Below is the lovely cobbled road I walk every day to get to the exhibition venue .


Below is my favourite window display in Chartres- it's a shop for bookbinding/restoring and always has a lovely display of books and working equipment.


 As always there is street art, part of all modern cities, this is one by EZKStreetArt - there are several pieces by this artist around the city , and he is part of a small Street Art exhibition in a small city gallery around the corner from where I am staying.


My cousin came to visit last week and we went to Picassiette- which is always a delight.  It is just outside the old part of the city and was the house and garden of Raymond Isidore. I guess it is art brut, in that his paintings are naive, and his passion  and obsession turned his entire house and garden into a surface for mosaics which he gathered from initially the graveyard where he worked but acquired more and more whimsy as  he covered more and more surface







 Chartres is famous for its stained glass, and there are studios around the  region of artists making stained glass. There is also the  informative Musee du Vitrail, that allows you to get up close to fragments of very old  stained glass pieces. I love the image below because the braids of the woman in the foreground is beautifully executed, and of course braids in the early medieval period were much admired
I am still fundraising for the women from Boneca, and we are very close to our target even after the amount we were seeking had to be increased- so we are incredibly grateful for your support!
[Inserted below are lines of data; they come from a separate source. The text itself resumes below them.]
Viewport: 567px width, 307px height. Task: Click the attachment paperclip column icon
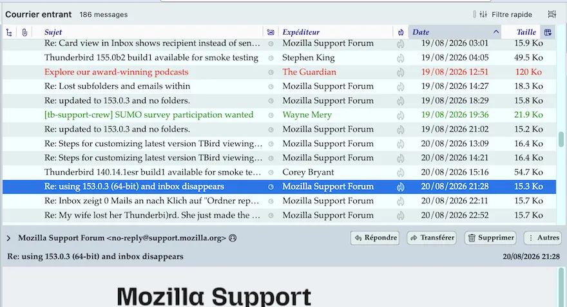click(24, 33)
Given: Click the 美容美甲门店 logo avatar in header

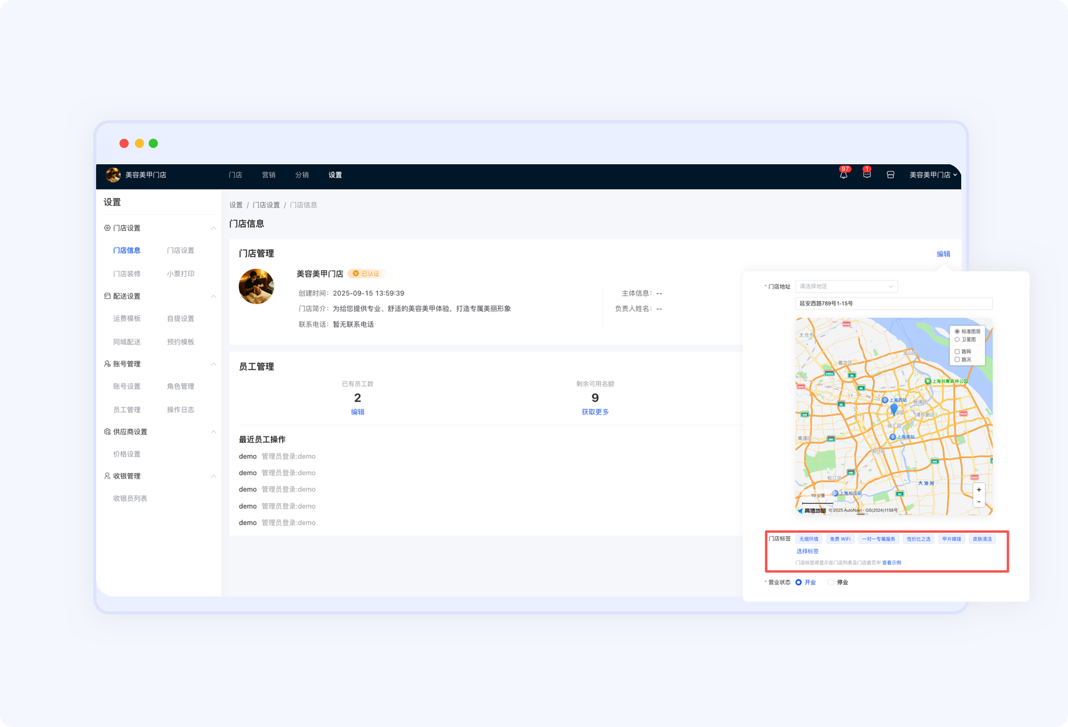Looking at the screenshot, I should (x=113, y=175).

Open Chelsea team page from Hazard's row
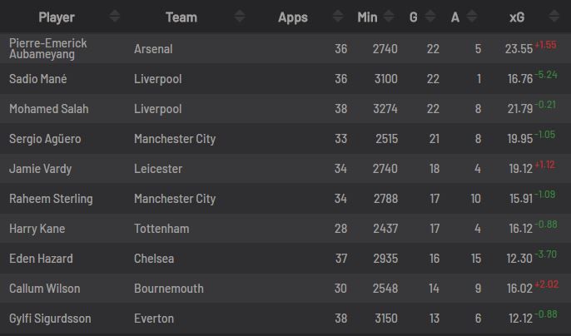pyautogui.click(x=154, y=259)
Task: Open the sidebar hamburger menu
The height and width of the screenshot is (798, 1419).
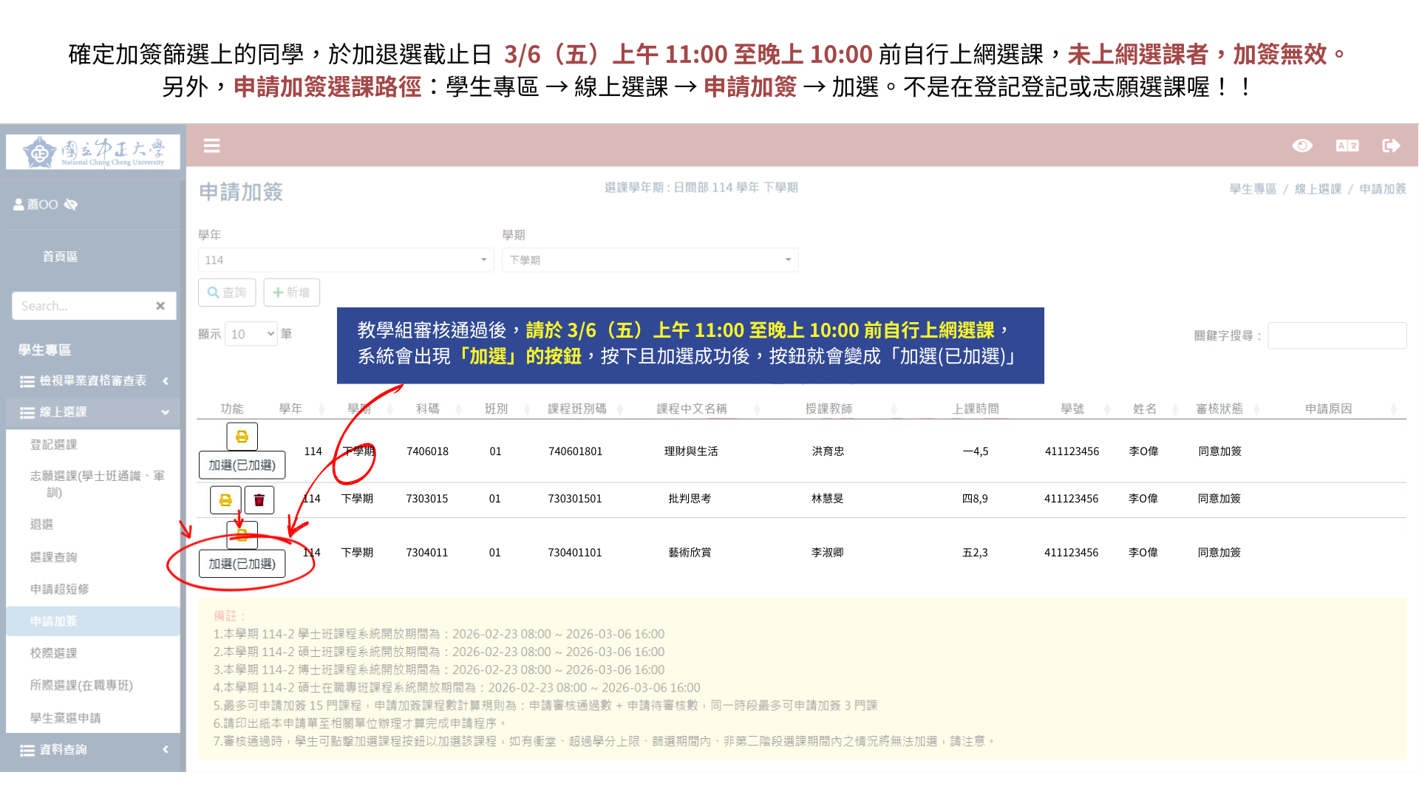Action: 212,146
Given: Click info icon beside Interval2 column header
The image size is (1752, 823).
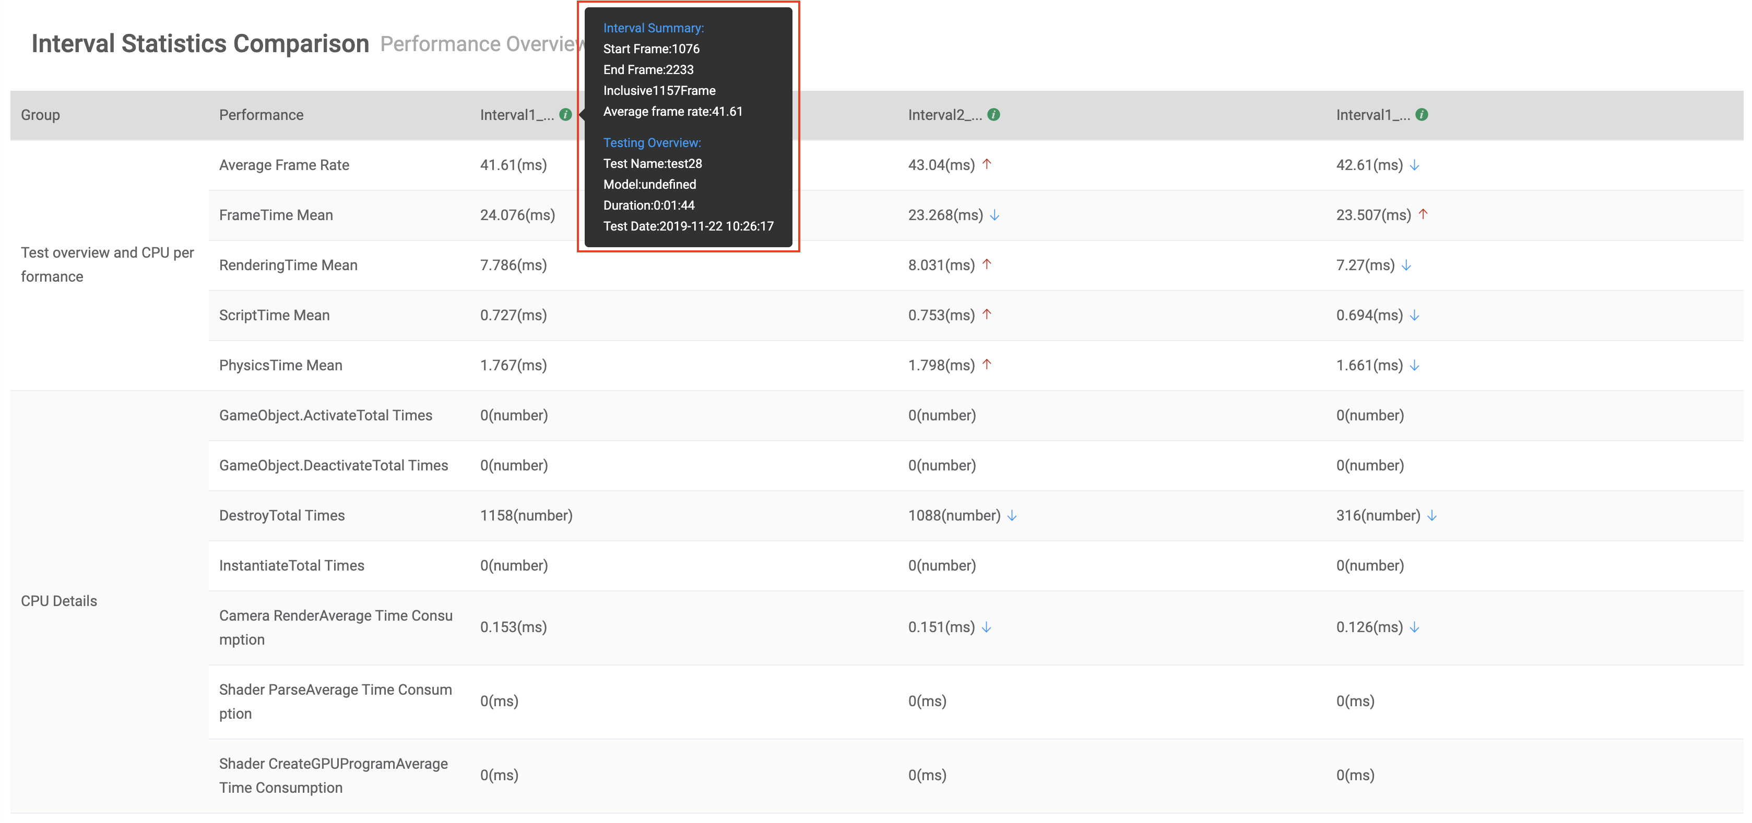Looking at the screenshot, I should coord(994,115).
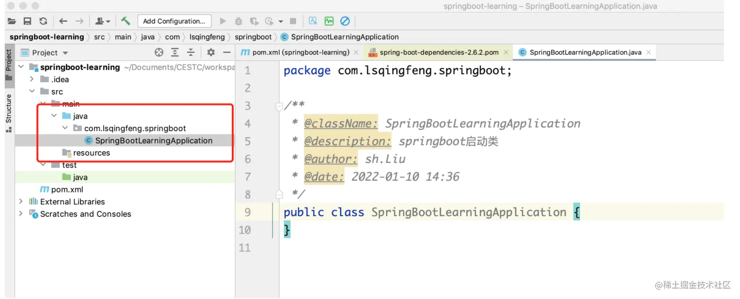Open Project panel settings gear
Screen dimensions: 740x299
click(211, 53)
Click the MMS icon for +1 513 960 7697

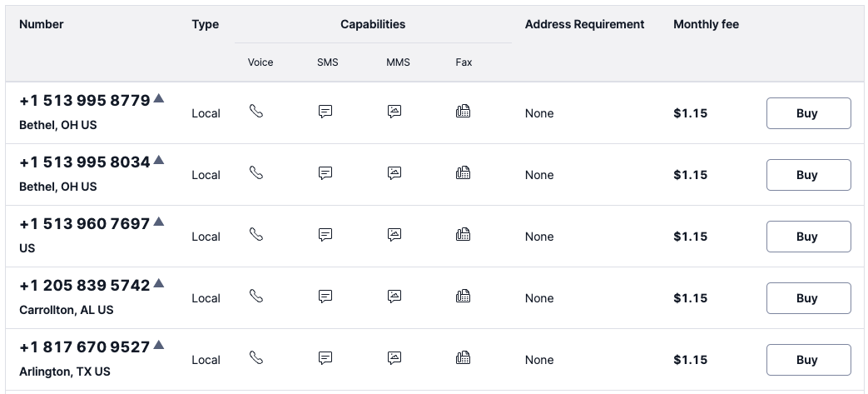click(x=394, y=235)
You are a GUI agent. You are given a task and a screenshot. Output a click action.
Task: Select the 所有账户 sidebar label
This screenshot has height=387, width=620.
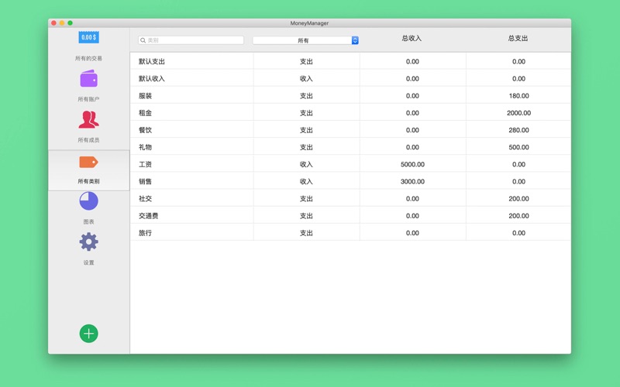point(88,99)
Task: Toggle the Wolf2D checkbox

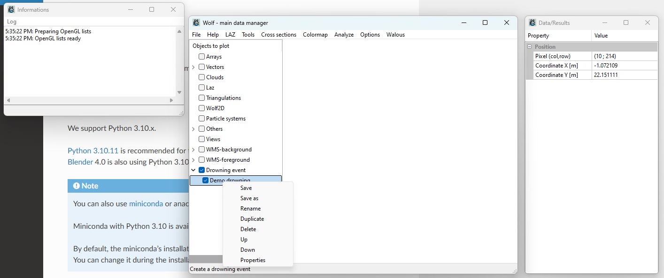Action: [x=201, y=108]
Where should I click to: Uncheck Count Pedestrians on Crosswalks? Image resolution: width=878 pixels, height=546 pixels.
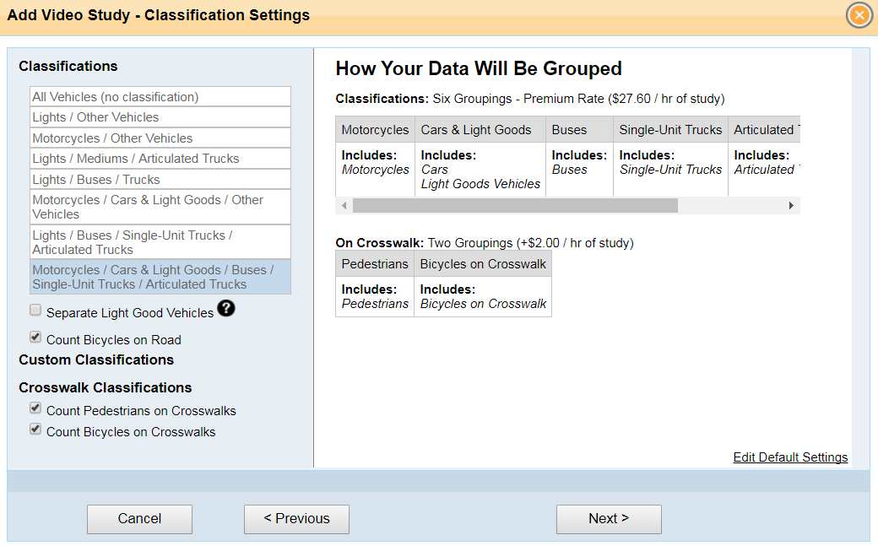click(x=35, y=408)
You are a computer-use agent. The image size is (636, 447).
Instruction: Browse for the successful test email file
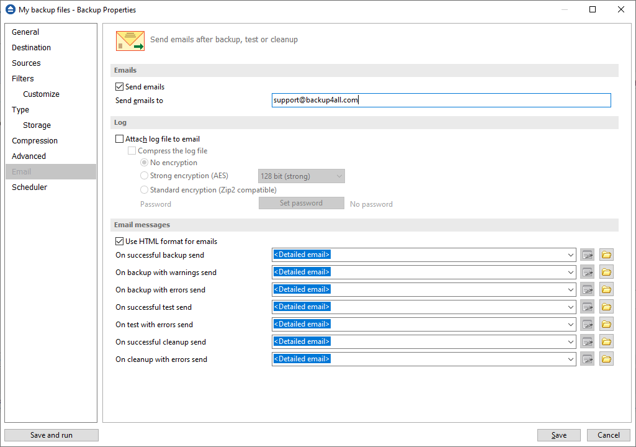point(606,307)
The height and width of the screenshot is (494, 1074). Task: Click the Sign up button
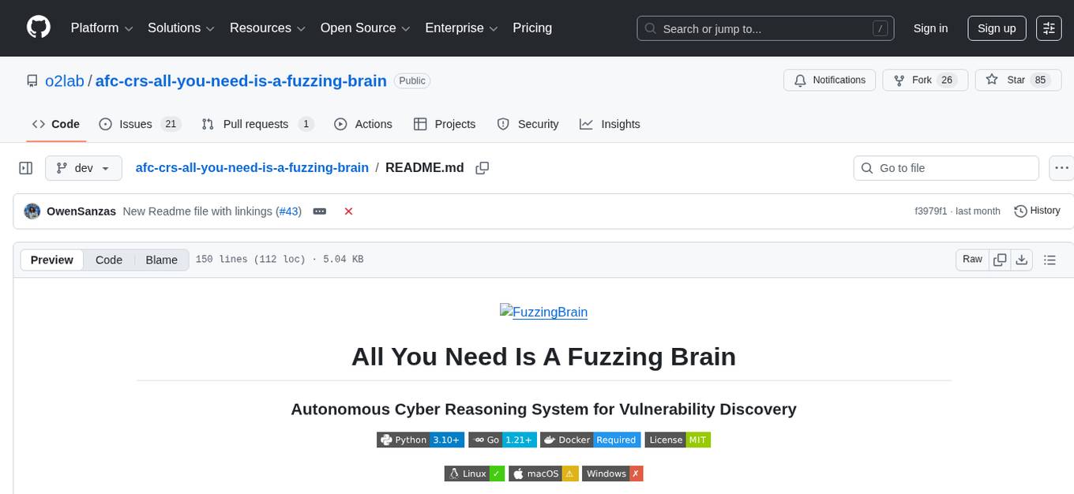[996, 28]
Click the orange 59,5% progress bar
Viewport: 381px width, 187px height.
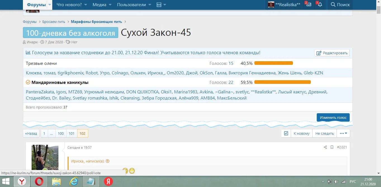pyautogui.click(x=282, y=82)
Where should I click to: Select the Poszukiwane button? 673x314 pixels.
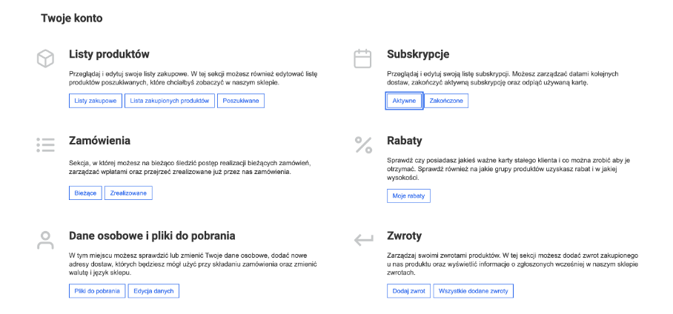pos(241,101)
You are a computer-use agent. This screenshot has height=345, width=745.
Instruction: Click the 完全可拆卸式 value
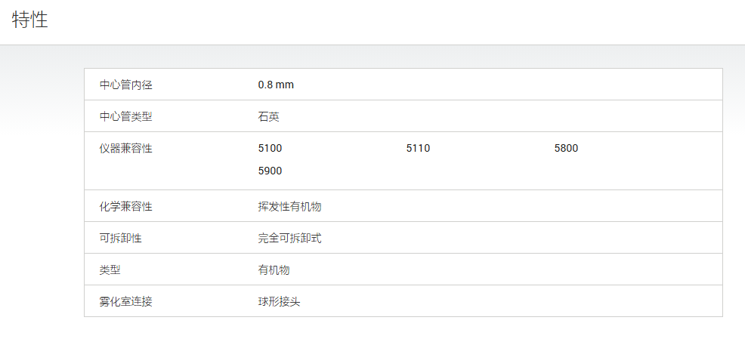click(290, 239)
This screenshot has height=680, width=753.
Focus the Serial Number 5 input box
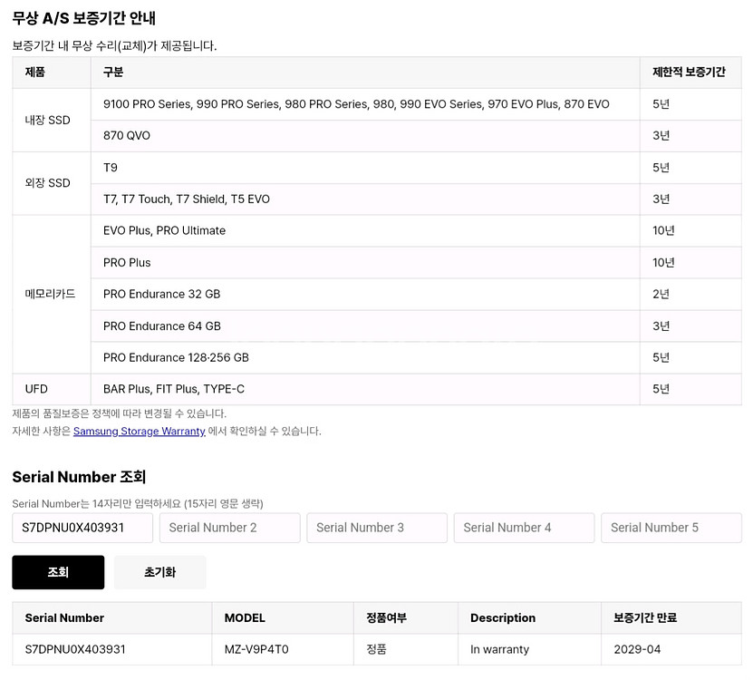coord(671,528)
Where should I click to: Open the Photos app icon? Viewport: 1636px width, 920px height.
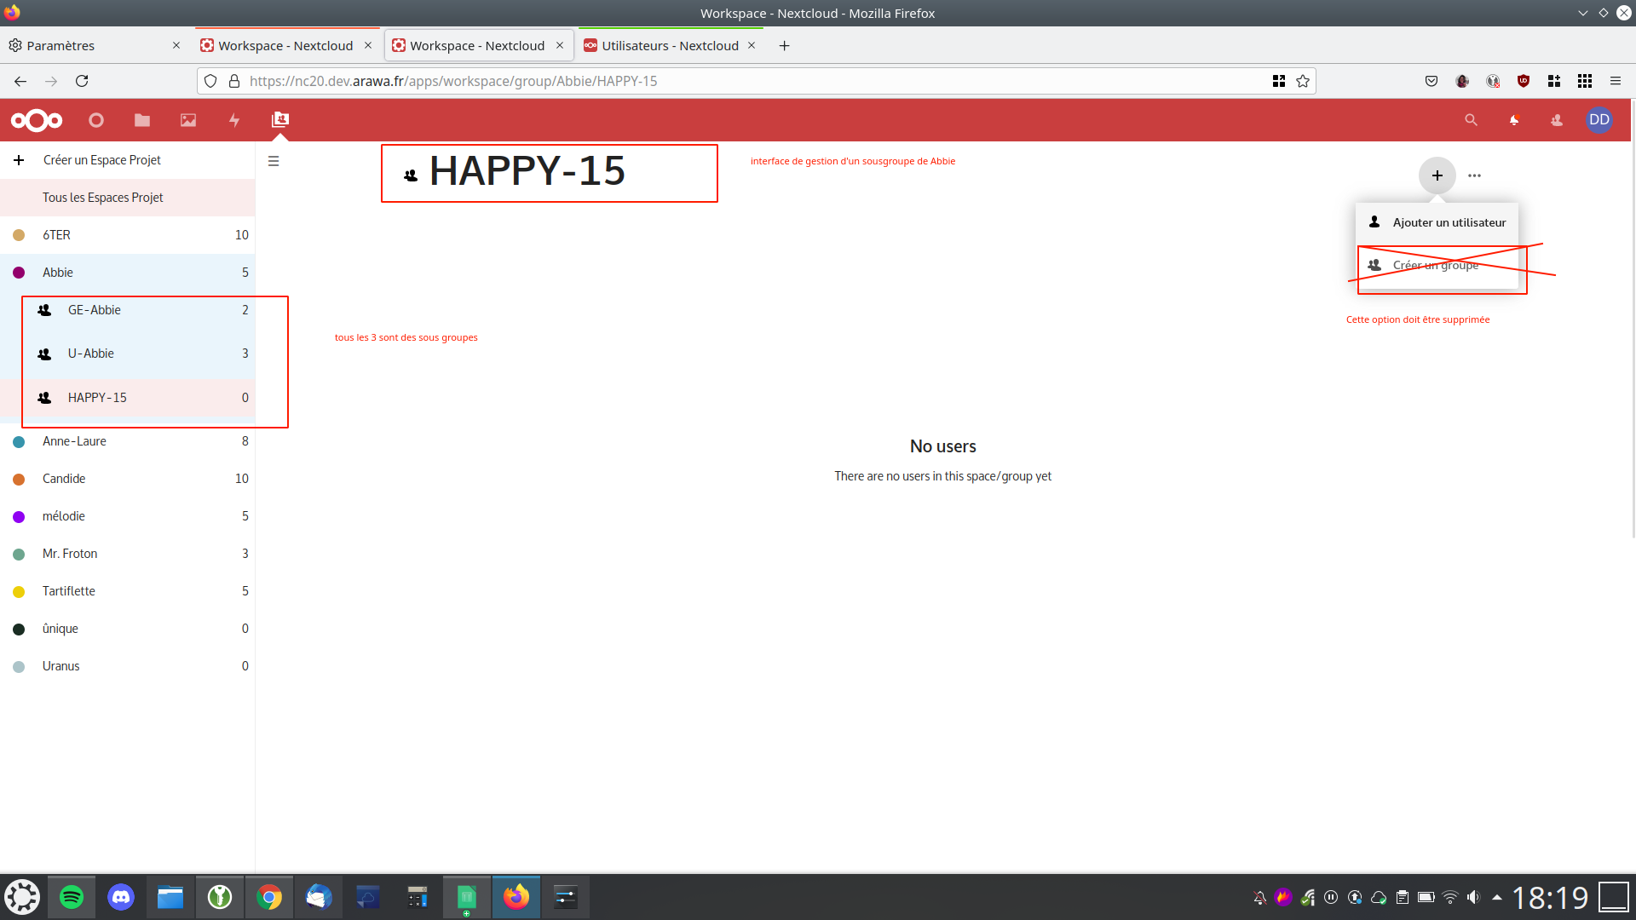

However we are still waiting on visas- what a process, and actually very stressful, , 20 pages of documentation to fill in ( and I can tell you it challenged my english, plus one question that was completely unintelligible) plus all the support documentation to accompany- times that by four for four women- it took more than a week to get everything together . Who devises these things??? I understand the need to vet applications but when I go to East Timor- I pay $30US to a small window, say I am staying for 30 days , no further questions, just the address where you are staying and bob's your uncle, oh and if you overtsay your visa there is a hefty fine.

3 comments:

Penny said...

Love hearing about your doings. I get terribly tired these days but enjoy small things, managing a half hour walk on the cliffs is an achievement. Think of you often.

Dijanne Cevaal said...

Thanks Penny- I think of you too, but somehow I missed that you had moved?

Mary Contrary said...

Wonderful photos of Chartres! I think it is difficult for people who do not understand the creative process to appreciate the sheer amount of time and work and skill that goes into making pieces. It is a dilemma - to price attractively andmake a living!!